--- What you have to do ---
Set down exactly the lines that run from the one containing "You are a GUI" to the end of the material below, both included, without pictures.

--- Provided data ---
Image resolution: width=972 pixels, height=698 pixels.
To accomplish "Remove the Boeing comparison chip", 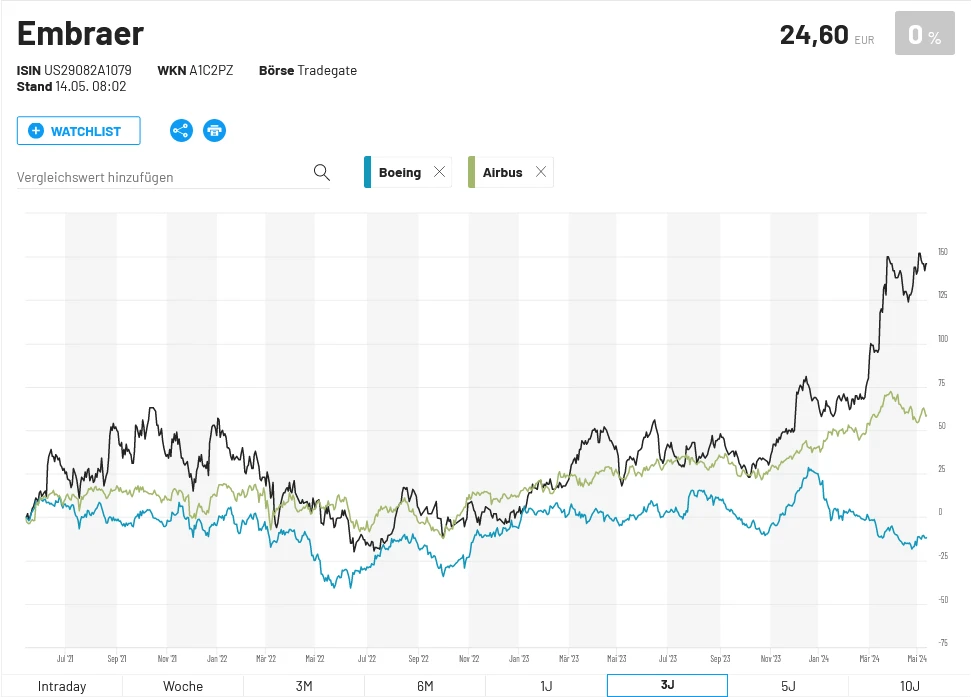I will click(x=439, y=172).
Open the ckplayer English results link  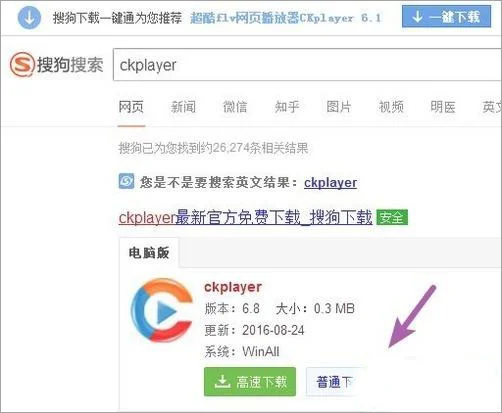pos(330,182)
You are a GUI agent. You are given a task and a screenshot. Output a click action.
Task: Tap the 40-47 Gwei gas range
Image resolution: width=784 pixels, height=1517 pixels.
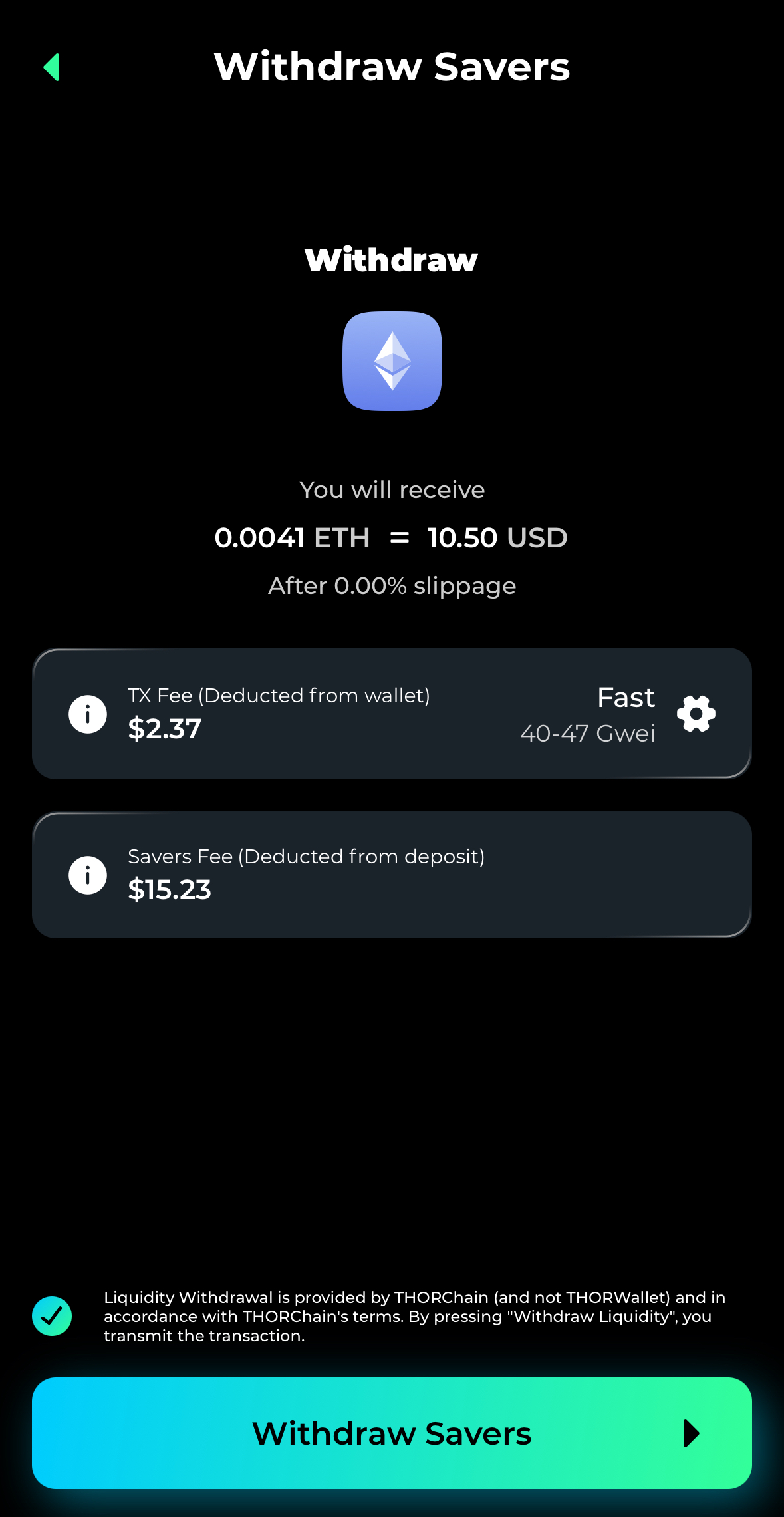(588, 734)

--- Answer to the exercise ---
You are a GUI agent. You are given a task and a screenshot. Output a click action.
Task: Tap the 40-47 Gwei gas range
Image resolution: width=784 pixels, height=1517 pixels.
(588, 734)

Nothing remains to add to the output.